Q: What type of approach to treating CFS do you support?


Dr. Jason: The Envelope Theory, for example, recommends
that patients with ME-CFS pace their activity according to their
available energy resources. In this approach, the phrase,
"staying within the envelope," is used to designate a comfortable
range of energy expenditure, in which an individual avoids both
over-exertion and under-exertion, maintaining an optimal level of
activity over time. The Envelope Theory would not endorse
recommendations to either unilaterally increase or decrease
activity. The key is to not over-expend their energy supplies or
consistently go outside their "envelope" of available energy.

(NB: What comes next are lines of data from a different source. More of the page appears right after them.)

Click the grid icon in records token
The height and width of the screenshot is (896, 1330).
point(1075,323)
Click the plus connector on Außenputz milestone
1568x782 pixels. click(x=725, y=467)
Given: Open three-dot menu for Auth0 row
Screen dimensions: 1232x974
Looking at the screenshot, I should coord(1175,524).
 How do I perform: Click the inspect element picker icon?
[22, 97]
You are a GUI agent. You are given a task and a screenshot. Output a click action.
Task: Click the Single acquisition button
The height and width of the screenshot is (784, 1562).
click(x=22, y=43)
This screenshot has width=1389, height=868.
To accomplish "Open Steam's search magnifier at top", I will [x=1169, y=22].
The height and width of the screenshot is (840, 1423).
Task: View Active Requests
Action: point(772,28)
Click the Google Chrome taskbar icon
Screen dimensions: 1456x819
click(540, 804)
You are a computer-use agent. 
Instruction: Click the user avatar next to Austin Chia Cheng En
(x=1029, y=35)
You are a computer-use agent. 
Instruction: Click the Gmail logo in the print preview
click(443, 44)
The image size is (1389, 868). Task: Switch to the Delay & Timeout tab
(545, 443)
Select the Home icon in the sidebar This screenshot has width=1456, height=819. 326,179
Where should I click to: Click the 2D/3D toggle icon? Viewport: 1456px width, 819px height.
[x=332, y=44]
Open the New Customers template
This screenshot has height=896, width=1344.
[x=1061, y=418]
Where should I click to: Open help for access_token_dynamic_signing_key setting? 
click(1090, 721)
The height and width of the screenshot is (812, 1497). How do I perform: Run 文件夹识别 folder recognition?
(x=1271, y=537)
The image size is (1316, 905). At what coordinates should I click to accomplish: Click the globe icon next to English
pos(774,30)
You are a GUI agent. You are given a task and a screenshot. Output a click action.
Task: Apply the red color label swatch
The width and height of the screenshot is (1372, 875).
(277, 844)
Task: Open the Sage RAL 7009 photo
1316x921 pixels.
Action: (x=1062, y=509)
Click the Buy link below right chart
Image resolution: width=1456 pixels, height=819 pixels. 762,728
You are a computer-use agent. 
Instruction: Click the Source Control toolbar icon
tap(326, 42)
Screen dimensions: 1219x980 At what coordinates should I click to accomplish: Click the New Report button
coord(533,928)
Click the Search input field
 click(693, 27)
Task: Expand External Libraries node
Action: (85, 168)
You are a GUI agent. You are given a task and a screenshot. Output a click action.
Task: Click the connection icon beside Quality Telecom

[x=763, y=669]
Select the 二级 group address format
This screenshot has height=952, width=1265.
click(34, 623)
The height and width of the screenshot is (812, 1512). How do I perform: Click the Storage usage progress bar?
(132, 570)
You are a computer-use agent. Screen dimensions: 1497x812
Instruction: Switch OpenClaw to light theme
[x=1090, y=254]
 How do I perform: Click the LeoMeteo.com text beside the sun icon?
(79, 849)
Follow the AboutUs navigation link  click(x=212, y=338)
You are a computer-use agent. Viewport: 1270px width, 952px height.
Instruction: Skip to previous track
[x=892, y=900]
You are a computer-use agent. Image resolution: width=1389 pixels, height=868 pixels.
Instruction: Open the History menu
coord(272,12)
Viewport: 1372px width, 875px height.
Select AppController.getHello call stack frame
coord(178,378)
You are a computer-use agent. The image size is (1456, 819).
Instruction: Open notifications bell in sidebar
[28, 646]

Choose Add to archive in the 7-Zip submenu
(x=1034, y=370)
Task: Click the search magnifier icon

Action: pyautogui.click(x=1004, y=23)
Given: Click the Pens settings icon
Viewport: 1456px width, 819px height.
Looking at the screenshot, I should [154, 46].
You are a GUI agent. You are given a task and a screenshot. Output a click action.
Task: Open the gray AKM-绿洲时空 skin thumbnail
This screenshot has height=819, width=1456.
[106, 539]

Rather than a cure, this approach focuses on improving the
ability of patients to cope with this illness, and tailored
interventions are needed for the unique needs of different
subgroups of patients.



* * * *

Q: I would like to applaud you on the Flexible Study Program at
DePaul University for individuals with CFS, FM, and other
chronic illnesses. ( http://www.snl.depaul.edu/current/chronic.asp )
I truly hope this leads the way for other universities to follow suit.
It is long needed.


Dr. Jason: You should thank Lynn Royster, PhD, who has
created this program at the School for New Learning, and I
would encourage you all to take a look at this wonderful way of
extending an education to people who are not able to get to
classes in a traditional way.


.And thank you all for such stimulating questions. I hope that I
have been able to provide some helpful ideas in the last hour.


Closing Chat Remark:

Thank you for giving us your time, Dr. Jason. Please keep up the
excellent work!


ProHealth also wishes to thank Dr. Jason - and all the patients,
researchers, and advocates who participated so generously in
this Live Chat Event. Hopefully the information exchanged here
will help advance the work to find a cause and a cure.